I can't find the error in your code (assuming there is an error), so I'm checking the code you didn't write, and the only thing that set off an alarm was... getFloat64le :: Get Double getFloat64le = getFloat (ByteCount 8) $ splitBytes . reverse splitBytes :: [Word8] -> RawFloat ...that every chunk read in the Get monad is being reversed, so that you can take one float (and you are taking in over 26 million floats) in little endian. I really don't know if this hits performance, but I assume the C equivalent would be reading an array in reverse order. I am more than willing to believe this is not the cause of such performance loss, but can't find a reason. PS1: "(e == True)" == "e" PS2: I know it's not important, but I can't help it: that is not an average you're computing... El jue, 29-04-2010 a las 23:37 +0100, Philip Scott escribió:
Hello again folks,
Sorry to keep troubling you - I'm very appreciative of the help you've given so far. I've got one more for you that has got me totally stumped. I'm writing a program which deals with largish-files, the one I am using as a test case is not stupidly large at about 200mb. After three evenings, I have finally gotten rid of all the stack overflows, but I am unfortunately left with something that is rather unfeasably slow. I was hoping someone with some keener skills than I could take a look, I've tried to distill it to the simplest case.
This program just reads in a file, interpreting each value as a double, and does a sort of running average on them. The actual function doesn't matter too much, I think it is the reading it in that is the problem. Here's the code:
import Control.Exception import qualified Data.ByteString.Lazy as BL import Data.Binary.Get import System.IO import Data.Binary.IEEE754
myGetter acc = do e <- isEmpty if e == True then return acc else do t <- getFloat64le myGetter $! ((t+acc)/2)
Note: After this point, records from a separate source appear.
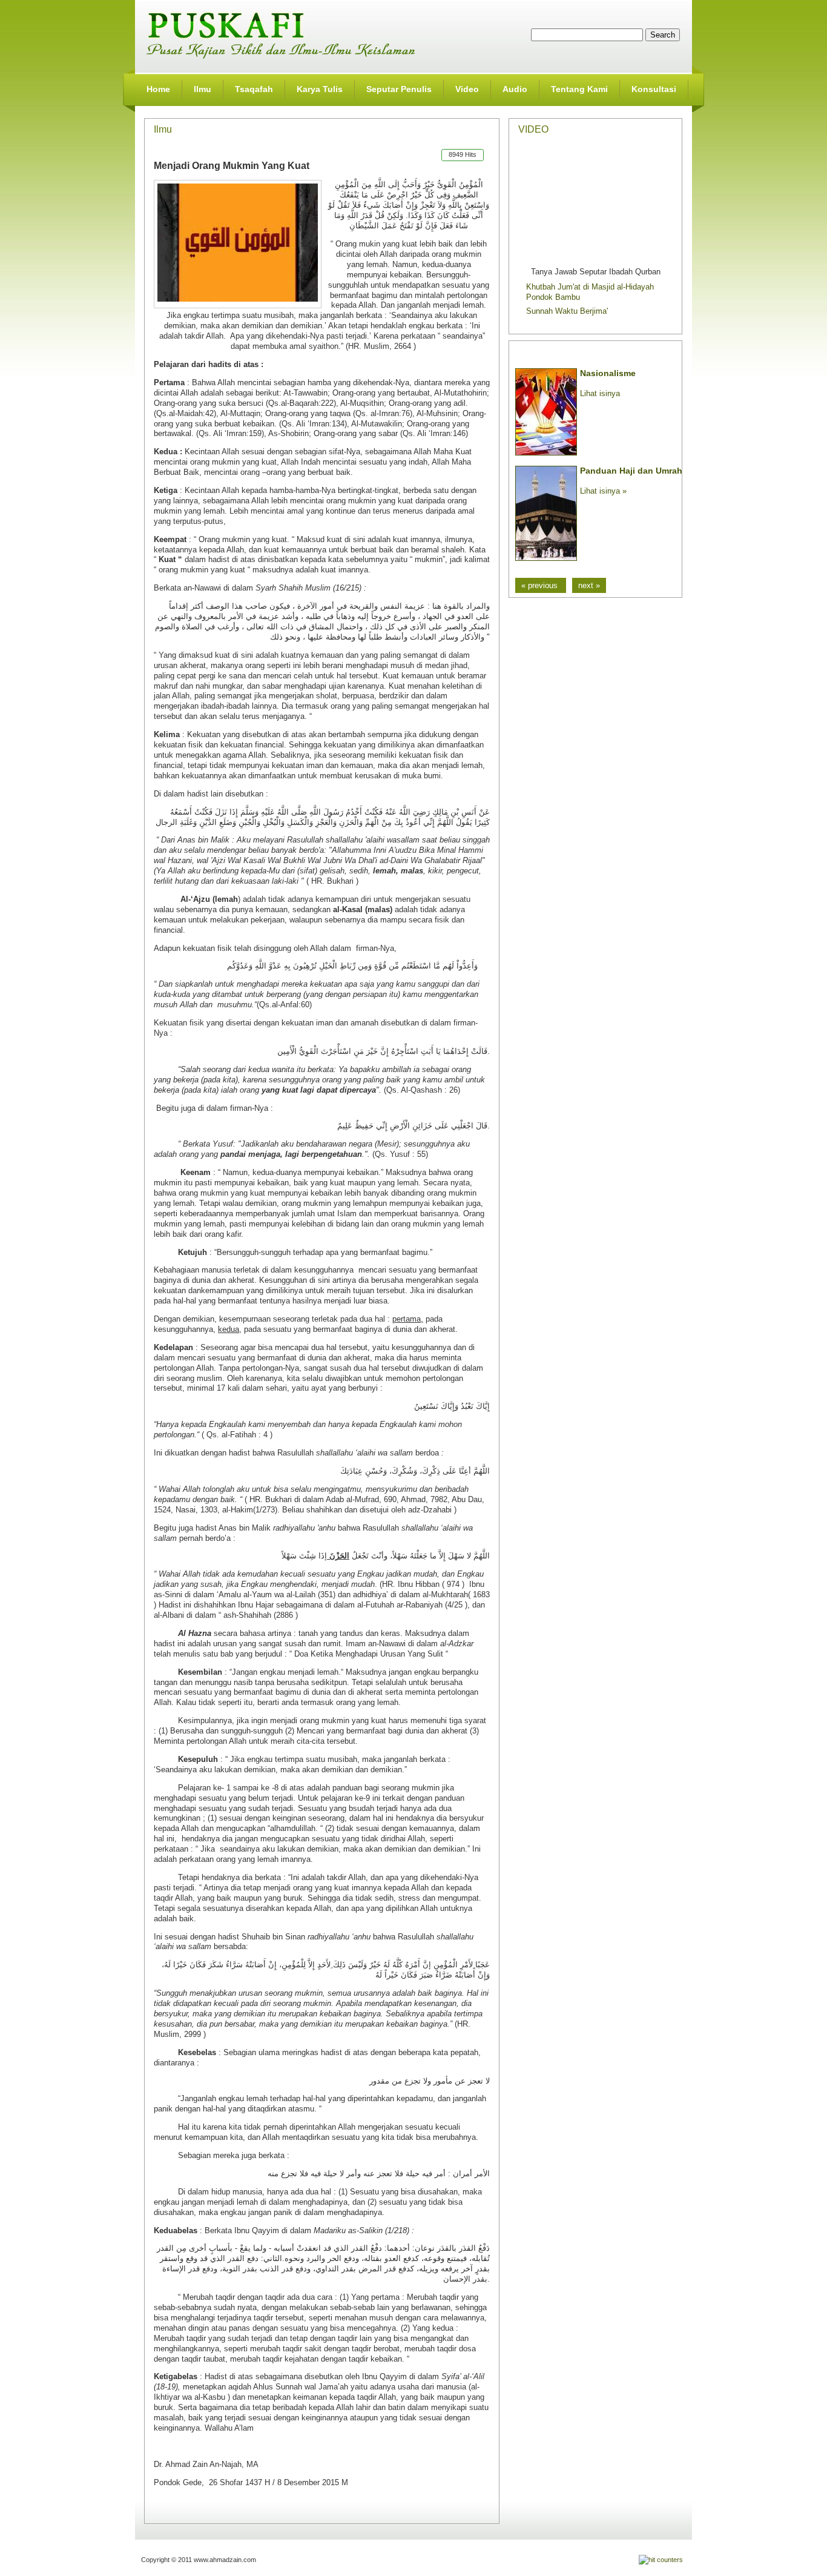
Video (467, 89)
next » (589, 585)
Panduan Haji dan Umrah (631, 470)
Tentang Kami (579, 89)
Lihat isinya (600, 393)
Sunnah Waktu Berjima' (567, 311)
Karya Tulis (320, 89)
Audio (514, 89)
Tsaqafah (254, 89)
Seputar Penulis (399, 89)
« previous (540, 585)
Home (158, 89)
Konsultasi (653, 89)
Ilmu (202, 89)
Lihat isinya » (603, 490)
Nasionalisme (608, 373)
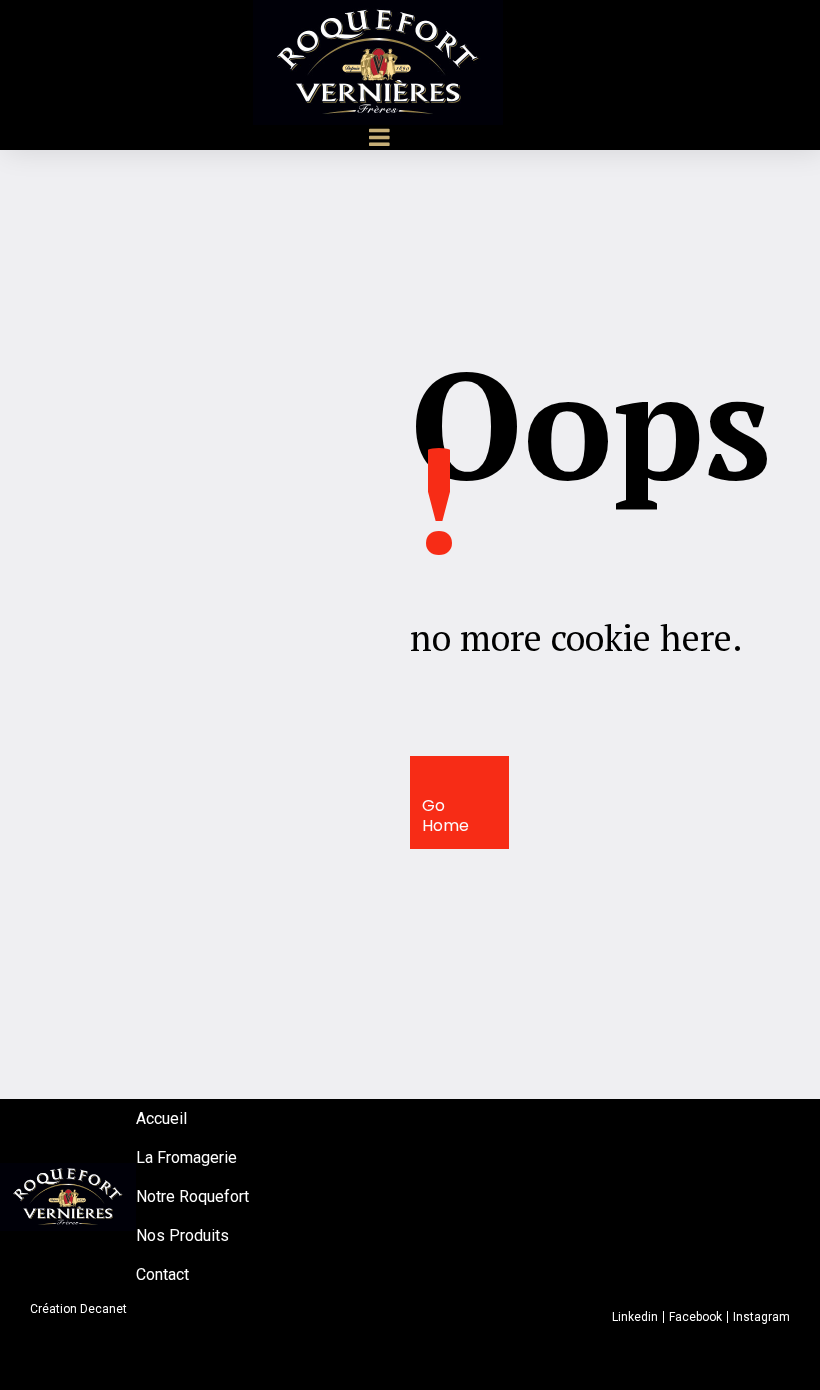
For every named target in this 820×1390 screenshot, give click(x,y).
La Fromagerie (186, 1157)
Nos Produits (182, 1235)
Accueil (161, 1118)
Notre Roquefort (192, 1196)
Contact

myReader file = do h <- openBinaryFile file ReadMode bs <- BL.hGetContents h return $ runGet (myGetter 0) bs
main = do d <- myReader "data.bin" evaluate d
This takes about three minutes to run on my (fairly modern) laptop.. The equivilant C program takes about 5 seconds.
I'm sure I am doing something daft, but I can't for the life of me see what. Any hints about how to get the profiler to show me useful stuff would be much appreciated!
All the best,
Philip
PS: If, instead of computing a single value I try and build a list of the values, the program ends up using over 2gb of memory to read a 200mb file.. any ideas on that one?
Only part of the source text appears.